I live in a place where they’ve recently banned the use of mobile phones while driving, with additional penalties for texting. And I have a lot of company: Six U.S. states have prohibited handheld mobile use by drivers, and 20 won’t be happy with you if you SMS from behind the wheel.
(It’s having an impact. I’m noticing a sharp reduction in “Totally just ran someone over” tweets from friends.)

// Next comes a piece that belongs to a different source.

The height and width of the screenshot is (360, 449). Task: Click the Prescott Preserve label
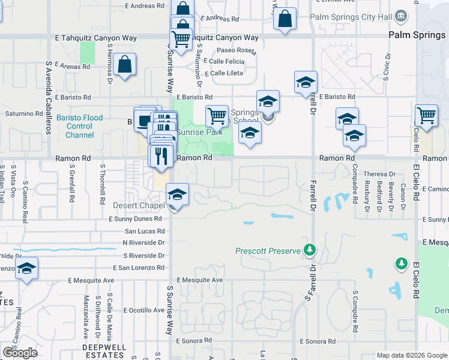coord(267,250)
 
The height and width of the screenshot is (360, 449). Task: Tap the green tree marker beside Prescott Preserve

While the focus is on safety, and rightly so, I do wonder if there might be another benefit: inspiring more people to leave the car at home and take transit. Don’t laugh (well, not until you get to the cartoon, at which point I’d kind of appreciate it if you would). A lot of us treat mobile connectivity as a compulsion, and the enforced hour-long severing from the hive mind for twice-a-day commutes is a genuine pain point. And the growing strength of everything from location-aware apps to augmented reality will only sharpen it.
For car drivers, the freedom of the open road, as illusory as it has been for decades, is about to get more so. Mass transit may at times be crowded and uncomfortable, but with the escape to cyberspace just a few keystrokes away, buses and trains may well eclipse the car as the homes of true mobile freedom.
Force me to choose between my mobile phone and my car, and I’ll do my best to hang onto the phone. Your mileage, of course, may vary; what choice will you make?